What to do »
Go through the lines below. Copy those with "agent".

Given data »
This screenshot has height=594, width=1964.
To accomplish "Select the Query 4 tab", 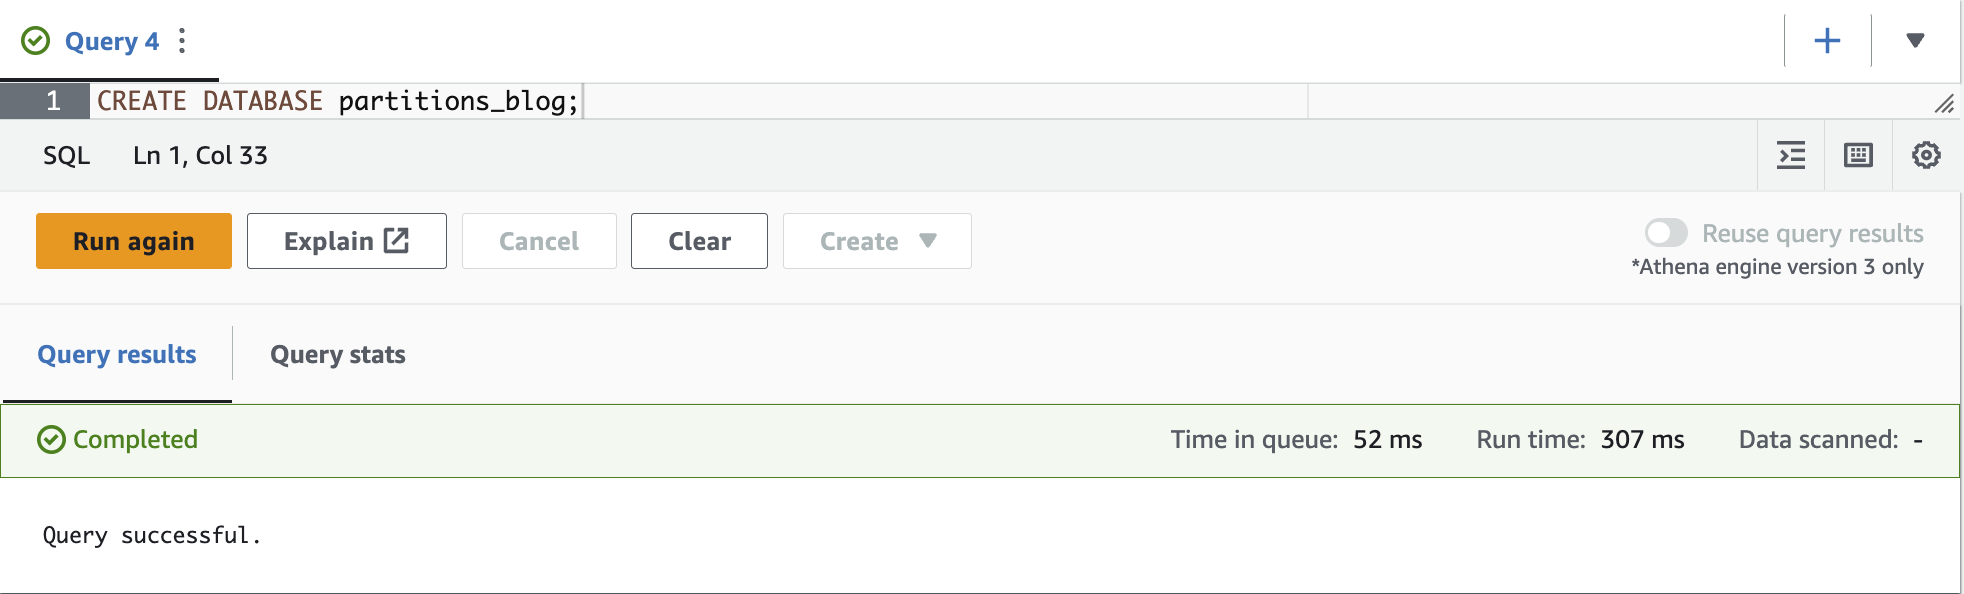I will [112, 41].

---

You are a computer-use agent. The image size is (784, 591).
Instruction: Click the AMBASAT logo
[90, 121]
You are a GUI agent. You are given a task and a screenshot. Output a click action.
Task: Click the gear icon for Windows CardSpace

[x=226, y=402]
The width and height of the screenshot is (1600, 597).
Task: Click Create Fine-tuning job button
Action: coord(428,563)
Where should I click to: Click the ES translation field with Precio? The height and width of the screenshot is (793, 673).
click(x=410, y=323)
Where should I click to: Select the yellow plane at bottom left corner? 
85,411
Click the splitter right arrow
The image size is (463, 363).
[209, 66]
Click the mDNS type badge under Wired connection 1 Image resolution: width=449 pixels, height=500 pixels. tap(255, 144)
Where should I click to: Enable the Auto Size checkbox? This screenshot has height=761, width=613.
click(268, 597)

Task result »
You are a computer-use agent. The image size is (784, 591).
You are a GUI agent. You are given a task and a screenshot. Output a click action.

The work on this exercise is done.